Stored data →
----

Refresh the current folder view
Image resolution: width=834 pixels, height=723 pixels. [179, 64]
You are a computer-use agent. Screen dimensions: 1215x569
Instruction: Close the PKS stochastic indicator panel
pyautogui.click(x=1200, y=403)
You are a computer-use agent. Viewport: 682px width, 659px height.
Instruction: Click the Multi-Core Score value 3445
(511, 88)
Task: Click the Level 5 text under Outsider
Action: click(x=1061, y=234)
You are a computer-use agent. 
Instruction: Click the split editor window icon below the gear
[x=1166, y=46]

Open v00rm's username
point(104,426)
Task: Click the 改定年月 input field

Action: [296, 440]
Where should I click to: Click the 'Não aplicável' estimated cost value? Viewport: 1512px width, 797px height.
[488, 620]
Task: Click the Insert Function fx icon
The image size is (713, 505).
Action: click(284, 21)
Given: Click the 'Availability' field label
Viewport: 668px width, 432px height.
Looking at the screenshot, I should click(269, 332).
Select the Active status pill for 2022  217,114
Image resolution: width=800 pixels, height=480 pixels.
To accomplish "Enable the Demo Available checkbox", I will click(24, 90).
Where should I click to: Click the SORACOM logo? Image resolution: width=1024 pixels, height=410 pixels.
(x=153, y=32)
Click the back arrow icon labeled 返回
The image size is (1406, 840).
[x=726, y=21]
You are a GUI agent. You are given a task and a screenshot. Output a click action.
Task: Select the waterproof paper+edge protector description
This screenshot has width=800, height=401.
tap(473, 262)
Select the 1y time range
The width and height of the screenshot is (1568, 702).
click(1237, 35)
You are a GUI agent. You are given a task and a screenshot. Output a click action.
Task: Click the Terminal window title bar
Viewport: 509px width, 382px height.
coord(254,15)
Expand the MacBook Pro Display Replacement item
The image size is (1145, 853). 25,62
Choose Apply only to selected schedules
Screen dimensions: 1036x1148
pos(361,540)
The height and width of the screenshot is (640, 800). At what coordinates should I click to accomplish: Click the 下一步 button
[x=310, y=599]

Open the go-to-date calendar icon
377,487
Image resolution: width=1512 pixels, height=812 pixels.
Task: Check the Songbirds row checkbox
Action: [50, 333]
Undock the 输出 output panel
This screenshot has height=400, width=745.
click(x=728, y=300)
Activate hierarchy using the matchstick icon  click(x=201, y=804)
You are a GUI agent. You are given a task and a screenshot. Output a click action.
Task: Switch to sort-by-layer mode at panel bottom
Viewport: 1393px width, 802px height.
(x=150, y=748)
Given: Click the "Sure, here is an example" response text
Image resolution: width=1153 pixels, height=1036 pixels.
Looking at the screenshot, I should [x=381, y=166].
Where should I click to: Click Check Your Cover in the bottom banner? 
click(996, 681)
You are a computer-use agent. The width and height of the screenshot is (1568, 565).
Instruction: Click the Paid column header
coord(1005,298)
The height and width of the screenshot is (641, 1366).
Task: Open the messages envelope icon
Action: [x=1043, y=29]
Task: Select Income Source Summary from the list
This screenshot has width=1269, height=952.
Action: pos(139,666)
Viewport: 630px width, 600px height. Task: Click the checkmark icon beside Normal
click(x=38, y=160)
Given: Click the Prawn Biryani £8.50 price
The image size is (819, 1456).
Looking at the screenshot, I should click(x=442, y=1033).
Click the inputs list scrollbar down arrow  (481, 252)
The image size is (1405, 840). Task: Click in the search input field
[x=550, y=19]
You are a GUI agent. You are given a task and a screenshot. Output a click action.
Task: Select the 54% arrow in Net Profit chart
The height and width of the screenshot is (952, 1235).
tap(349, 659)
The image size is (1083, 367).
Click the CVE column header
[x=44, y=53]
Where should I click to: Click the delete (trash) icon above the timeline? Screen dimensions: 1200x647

----

Task instructions →
Where in the records does the string "list" appear? Copy every line that has it.

The completed task →
Task: Select Income Source Summary from the list
Click the inputs list scrollbar down arrow  (481, 252)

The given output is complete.